Alternatively, you may use the Gitbook editor, which functions similarly to Github’s desktop client and provides WYSIWYG features and other bells-and-whistles. This can be a mixed experience, as the current support for Asciidoc isn’t as robust as that of Markdown—​you’re going to run into some unexpected behavior.

(Recommended) Another alternative is to use one of the myriad text editors which offer community-authored extensions for Asciidoc previewing and syntax highlighting. For example, Atom has a suite of such tools.

And for power users, Gitbook offers a CLI that you can use to locally compile your documentation from Dataphor’s source (creating _book folder on your local machine). The advantage of this solution is that you can output the build log as it occurs, allowing for debugging–The other solutions are black boxes.

3. Future Development

It is hoped that Dataphor can develop and/or adapt automagical API documentation generation. At this point, references to legacy documentation in the Dataphor Reference book is included (as .html links) but is non-functional.

Additionally, while many fundamentals have not changed in several years of development, Dataphor has gone through several major changes since the majority of its documentation was penned. If you notice any major changes which need to be made, please raise the issue in Github or submit a pull request if you have a solution.

4. Advice

  • Everything listed as a level 2 item ( == ) in GLOSSARY.adoc will be matched to the content of each page in the documentation and subsequently linked back to its definition.

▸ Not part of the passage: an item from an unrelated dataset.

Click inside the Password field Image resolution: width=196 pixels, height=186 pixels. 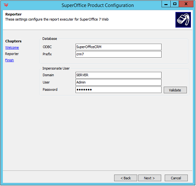pyautogui.click(x=119, y=90)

In other words, terms you declare in the glossary will get underlined in the rest of the documentation. So be sure to add terms which are common but not too common.

5. Admonitions

To avoid more misery in the world if possible, the following list of admonitions should preclude the most dire situations:

  • Any time you add a new .adoc document, be sure to include that document in the root SUMMARY.adoc file.

    Failure to do so will result in the new file being treated as an asset (such as an image) and not as a converted (probably to HTML) .adoc file—​it will be copied over but it will not be converted to the proper medium.
  • List nesting in Asciidoc is limited to 5 levels. If you have more than that, you’ll have to do some consolidation.

  • While documentation is written with Asciidoc syntax, the actual parser being used is Asciidoctor, a superset of Asciidoc that allows for a few nice tricks (such as links with anchors). To minimize confusion, you might want to refer to their guides over the Asciidoc guide.

  • Github will parse .adoc files on its own end, but you shouldn’t rely on its interpretation–the published documentation parser is slightly different, and styles will vary between Github and the published documentation.